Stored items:
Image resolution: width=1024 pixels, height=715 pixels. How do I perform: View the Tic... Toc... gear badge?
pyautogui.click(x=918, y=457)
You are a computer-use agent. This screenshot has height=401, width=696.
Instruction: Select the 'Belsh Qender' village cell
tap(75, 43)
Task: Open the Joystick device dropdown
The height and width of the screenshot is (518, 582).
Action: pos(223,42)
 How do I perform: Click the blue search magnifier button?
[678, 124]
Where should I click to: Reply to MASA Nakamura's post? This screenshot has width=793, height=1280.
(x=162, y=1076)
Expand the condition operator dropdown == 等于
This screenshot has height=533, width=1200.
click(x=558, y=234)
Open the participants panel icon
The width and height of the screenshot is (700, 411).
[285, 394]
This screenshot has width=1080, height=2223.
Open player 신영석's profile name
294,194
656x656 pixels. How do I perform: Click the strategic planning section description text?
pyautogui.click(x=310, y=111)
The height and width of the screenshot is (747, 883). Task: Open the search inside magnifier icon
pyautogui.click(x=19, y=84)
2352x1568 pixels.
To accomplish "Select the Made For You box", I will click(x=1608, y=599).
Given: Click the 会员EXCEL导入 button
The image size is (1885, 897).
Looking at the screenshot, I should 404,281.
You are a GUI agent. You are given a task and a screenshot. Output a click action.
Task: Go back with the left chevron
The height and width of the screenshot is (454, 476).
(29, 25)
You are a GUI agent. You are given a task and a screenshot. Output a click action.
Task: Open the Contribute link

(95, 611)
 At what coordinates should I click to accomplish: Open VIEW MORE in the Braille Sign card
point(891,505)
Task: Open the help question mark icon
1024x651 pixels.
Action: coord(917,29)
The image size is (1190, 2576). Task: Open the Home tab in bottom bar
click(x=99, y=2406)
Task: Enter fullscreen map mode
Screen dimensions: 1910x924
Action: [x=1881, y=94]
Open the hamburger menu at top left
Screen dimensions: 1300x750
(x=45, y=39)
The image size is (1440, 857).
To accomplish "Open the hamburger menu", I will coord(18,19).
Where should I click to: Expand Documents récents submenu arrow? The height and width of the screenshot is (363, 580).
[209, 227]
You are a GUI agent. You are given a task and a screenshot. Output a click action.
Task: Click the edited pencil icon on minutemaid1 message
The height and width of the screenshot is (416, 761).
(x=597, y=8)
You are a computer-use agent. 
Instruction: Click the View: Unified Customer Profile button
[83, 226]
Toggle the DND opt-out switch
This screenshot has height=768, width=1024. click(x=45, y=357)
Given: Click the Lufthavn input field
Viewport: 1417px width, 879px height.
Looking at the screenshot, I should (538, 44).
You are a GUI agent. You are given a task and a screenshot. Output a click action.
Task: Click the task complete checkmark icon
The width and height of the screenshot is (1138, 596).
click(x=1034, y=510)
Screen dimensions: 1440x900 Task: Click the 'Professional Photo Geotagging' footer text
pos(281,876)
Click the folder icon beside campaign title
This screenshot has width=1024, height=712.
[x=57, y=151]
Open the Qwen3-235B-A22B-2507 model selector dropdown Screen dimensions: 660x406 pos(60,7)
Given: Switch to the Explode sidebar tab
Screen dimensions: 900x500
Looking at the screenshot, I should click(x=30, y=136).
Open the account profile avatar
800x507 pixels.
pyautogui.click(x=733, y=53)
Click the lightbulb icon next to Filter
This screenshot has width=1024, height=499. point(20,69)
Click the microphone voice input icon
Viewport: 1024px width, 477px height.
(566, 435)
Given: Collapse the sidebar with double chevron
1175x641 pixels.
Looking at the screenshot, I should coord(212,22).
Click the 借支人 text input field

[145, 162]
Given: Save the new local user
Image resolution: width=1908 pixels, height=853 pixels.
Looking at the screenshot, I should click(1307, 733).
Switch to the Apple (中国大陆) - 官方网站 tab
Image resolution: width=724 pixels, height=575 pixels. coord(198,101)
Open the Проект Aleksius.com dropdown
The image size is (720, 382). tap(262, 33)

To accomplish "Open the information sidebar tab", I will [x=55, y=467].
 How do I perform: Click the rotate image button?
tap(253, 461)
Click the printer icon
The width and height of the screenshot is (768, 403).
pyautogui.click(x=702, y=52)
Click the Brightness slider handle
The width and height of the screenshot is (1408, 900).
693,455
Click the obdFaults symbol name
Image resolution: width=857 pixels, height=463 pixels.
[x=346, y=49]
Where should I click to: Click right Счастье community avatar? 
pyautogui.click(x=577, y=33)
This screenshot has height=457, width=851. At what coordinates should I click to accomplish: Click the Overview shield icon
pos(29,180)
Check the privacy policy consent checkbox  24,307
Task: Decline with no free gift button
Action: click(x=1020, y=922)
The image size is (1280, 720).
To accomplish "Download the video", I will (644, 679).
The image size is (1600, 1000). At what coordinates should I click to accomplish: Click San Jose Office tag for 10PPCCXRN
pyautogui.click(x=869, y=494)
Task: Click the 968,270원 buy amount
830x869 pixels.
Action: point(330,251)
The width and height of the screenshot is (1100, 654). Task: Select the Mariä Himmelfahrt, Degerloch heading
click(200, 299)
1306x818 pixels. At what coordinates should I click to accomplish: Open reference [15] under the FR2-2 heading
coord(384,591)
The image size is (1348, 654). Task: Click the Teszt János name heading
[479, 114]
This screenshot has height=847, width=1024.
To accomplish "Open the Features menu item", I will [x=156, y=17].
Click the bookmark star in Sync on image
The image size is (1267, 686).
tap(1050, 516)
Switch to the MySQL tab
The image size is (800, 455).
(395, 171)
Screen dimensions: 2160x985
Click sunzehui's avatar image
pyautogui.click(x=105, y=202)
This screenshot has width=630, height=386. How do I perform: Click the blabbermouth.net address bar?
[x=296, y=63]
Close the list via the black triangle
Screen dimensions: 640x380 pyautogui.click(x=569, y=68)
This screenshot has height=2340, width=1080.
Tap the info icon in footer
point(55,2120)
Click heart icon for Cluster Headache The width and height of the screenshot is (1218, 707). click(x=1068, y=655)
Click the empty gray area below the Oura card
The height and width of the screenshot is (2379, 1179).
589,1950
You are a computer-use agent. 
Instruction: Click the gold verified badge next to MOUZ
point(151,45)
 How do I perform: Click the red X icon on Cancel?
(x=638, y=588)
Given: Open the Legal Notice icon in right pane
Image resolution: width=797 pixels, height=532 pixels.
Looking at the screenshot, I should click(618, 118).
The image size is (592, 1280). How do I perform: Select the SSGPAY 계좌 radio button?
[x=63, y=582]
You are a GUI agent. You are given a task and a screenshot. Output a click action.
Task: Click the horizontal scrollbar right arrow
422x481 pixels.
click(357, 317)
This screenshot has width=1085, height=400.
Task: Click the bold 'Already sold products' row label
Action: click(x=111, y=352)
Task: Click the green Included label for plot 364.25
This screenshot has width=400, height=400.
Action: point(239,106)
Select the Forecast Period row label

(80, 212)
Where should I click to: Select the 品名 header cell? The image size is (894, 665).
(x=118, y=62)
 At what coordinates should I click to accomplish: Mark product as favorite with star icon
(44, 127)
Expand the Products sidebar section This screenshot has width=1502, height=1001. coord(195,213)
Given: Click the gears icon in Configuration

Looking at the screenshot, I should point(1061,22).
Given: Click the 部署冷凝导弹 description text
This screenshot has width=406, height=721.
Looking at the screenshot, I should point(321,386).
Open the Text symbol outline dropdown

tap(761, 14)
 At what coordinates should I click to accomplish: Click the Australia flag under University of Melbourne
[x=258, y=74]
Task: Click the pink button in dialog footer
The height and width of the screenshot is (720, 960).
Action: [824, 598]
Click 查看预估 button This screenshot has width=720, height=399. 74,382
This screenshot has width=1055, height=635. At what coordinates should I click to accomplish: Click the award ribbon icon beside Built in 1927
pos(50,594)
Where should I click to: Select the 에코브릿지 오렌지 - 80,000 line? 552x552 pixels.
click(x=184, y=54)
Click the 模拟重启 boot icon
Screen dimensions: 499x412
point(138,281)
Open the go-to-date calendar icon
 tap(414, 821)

- [DIRECTIONS]:
Of all the entries above, output exactly the lines between the one holding "Where should I click to: Expand" and the one holding "Task: Click the edited", inclusive.

- [EXPECTED OUTPUT]:
Where should I click to: Expand Documents récents submenu arrow? The height and width of the screenshot is (363, 580).
[209, 227]
You are a GUI agent. You are given a task and a screenshot. Output a click action.
Task: Click the edited pencil icon on minutemaid1 message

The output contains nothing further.